* Your goal
Transcribe the listing exactly, leaving out every picture.

* Recorded information

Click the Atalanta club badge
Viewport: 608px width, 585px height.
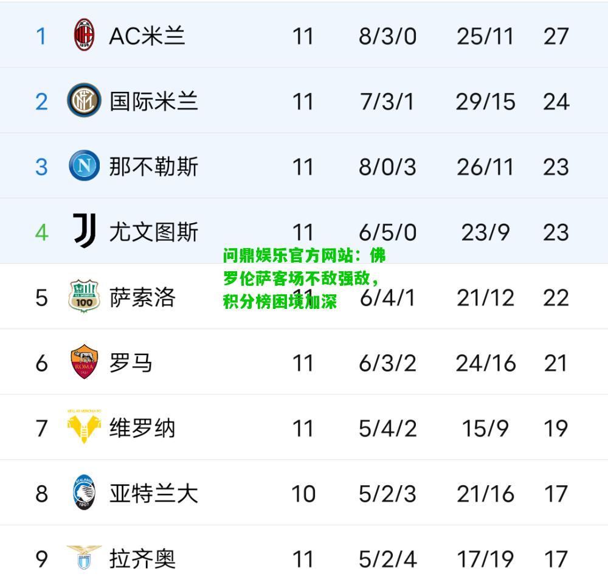point(84,492)
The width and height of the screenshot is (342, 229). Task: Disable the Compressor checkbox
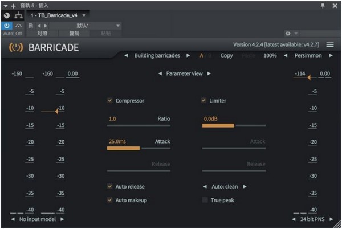coord(110,101)
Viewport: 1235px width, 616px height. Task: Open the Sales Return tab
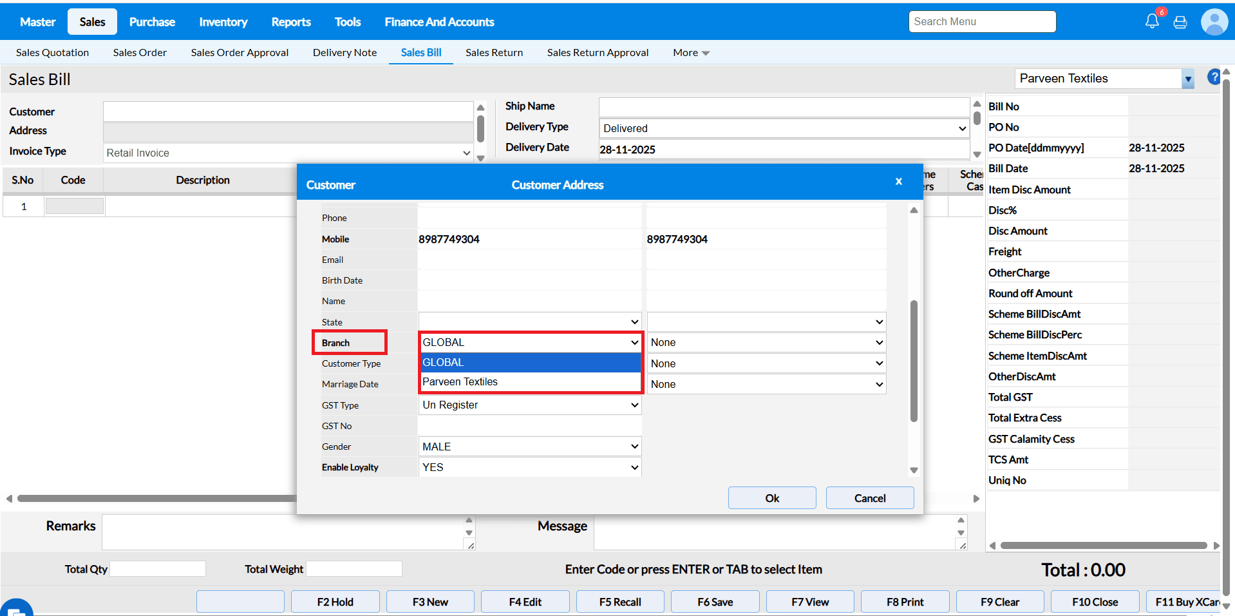pos(494,53)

* Your response
Click the Atalanta club badge
Viewport: 608px width, 585px height.
point(84,492)
The width and height of the screenshot is (342, 229). Task: Disable the Compressor checkbox
coord(110,101)
Viewport: 1235px width, 616px height. Task: Open the Sales Return tab
pos(494,53)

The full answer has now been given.